If the boiler has a simple automation with little function, it is better to connect an external sensor through an electronic room thermostat with the possibility of programming. Programming the boiler allows you to set the template of the heating system, for example, reducing the temperature to 15 degrees during working hours when the owners are not home, which will save significantly on heating, regardless of the type of fuel used. The cost of a good thermostat is about 1,500-3,000. but it pays for itself in a few months of operation if used properly.
An example of a room programmable thermostat (model. Teplocom TS-Prog-2AA8A).
Room thermostats already have a built in sensor that measures the temperature in the room in which it is installed. To realize a weather dependent control, you need to buy a universal outdoor temperature sensor. Thermostats that are already equipped with an outdoor temperature sensor are rarely sold. Often, however, a temperature sensor for underfloor heating is included in the delivery set.
In general, the organization of the optimal scheme of control of the heating system is sufficient three sensors for temperature: external room, outdoor and floor heating.
In what place to install
The thermostat is set very close to the monitored parameter. So in two-circuit boilers, they are placed on the return before entering the boiler, at the outlet of the boiler in the supply pipe, at the outlet of the unit in the circuit of DHW.
The sensor for monitoring the flue gas return temperature is installed at the boiler outlet in front of the chimney mouth. Wireless DT for a boiler unit are placed directly on the controller or on the gas shutoff valve. Wired. connected in the way, indicated by the manufacturer of the equipment.
Principle of sensors operation
Thermostats, as well as programmers, essentially work on the same principle. You set the temperature threshold below which the boiler heating is switched on. The only difference between the devices is their threshold, which depends on the quality. Chinese analogues of famous devices, as a rule, have a longer threshold of operation than the European original.
Threshold of one degree is considered as a norm. For example, if you set the temperature maintenance at 20 degrees, then the normal threshold, when the temperature drops below 19. the boiler will work. And when the temperature rises above 21, it shuts down.
Chinese counterparts have a spread of up to two degrees or more, which accordingly affects the quality of the burner. At the same time more expensive and higher quality models from European producers can have an error of only 0.2 degrees for example.
In boilers they are used to measure the temperature of the coolant, hot water temperature, indoor and outdoor air temperature, etc.д. Consists of a semiconductor element (5 retail), a housing and a connector. They differ in temperature response, housing shape and connector type. Basic function. to change the electrical resistance depending on the temperature. The higher the temperature. the lower the resistance.
Sensors designed to measure the temperature of the coolant and hot water are immersion and surface-mounted. The immersion sensor is placed inside the pipe, is washed with water and reacts the fastest to temperature changes. Overhead sensor is attached to the outside of the pipe and does not contact with water directly. This results in times longer lifetime of the overhead sensor.
Viessmann Vitopend boiler NTC sensors (there are fakes)

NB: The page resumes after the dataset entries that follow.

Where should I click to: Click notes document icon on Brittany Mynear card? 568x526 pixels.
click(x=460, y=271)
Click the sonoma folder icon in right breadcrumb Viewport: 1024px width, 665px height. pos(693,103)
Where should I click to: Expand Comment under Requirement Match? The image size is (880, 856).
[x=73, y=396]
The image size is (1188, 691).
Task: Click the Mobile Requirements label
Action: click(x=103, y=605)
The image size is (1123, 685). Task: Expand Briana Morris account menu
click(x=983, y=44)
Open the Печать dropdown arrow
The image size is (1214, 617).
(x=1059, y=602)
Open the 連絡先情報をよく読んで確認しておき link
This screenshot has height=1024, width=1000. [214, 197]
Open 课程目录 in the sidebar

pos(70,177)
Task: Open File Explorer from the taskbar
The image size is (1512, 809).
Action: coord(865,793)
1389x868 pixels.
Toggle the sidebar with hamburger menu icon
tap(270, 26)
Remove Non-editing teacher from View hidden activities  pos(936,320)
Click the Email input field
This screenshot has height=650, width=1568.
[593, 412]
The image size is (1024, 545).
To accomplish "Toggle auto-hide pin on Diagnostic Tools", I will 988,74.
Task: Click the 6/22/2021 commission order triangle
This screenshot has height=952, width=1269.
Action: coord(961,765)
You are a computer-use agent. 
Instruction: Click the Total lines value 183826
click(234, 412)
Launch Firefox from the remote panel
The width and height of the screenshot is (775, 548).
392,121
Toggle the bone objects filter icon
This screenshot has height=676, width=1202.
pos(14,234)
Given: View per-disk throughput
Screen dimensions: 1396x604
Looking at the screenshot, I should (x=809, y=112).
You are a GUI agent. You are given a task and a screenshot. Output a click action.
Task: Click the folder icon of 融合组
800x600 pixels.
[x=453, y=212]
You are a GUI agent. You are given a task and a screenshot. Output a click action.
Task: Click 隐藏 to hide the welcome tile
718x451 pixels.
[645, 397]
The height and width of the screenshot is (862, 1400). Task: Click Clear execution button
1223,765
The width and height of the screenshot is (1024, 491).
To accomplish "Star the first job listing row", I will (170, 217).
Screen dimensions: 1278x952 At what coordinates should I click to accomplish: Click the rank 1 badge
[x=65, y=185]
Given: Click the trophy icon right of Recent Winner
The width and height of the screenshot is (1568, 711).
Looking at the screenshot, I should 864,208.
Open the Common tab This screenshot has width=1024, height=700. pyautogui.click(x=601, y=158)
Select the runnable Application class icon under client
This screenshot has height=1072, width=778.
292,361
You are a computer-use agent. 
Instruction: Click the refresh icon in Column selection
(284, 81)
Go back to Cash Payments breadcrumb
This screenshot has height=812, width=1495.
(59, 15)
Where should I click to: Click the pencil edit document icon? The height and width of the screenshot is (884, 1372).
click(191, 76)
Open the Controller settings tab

The most common sensors are NTC (used by many boiler manufacturers), in most cases interchangeable (you can buy just by likeness, many fakes sell both normal quality and horrible. Poor quality fake housing can rot in six months to a year).
NTC overhead sensor. Because it is not in direct contact with water, the service life of a cheap counterfeit sensor can approach that of an expensive branded sensor.
The clamp-on sensor is not as responsive to temperature changes.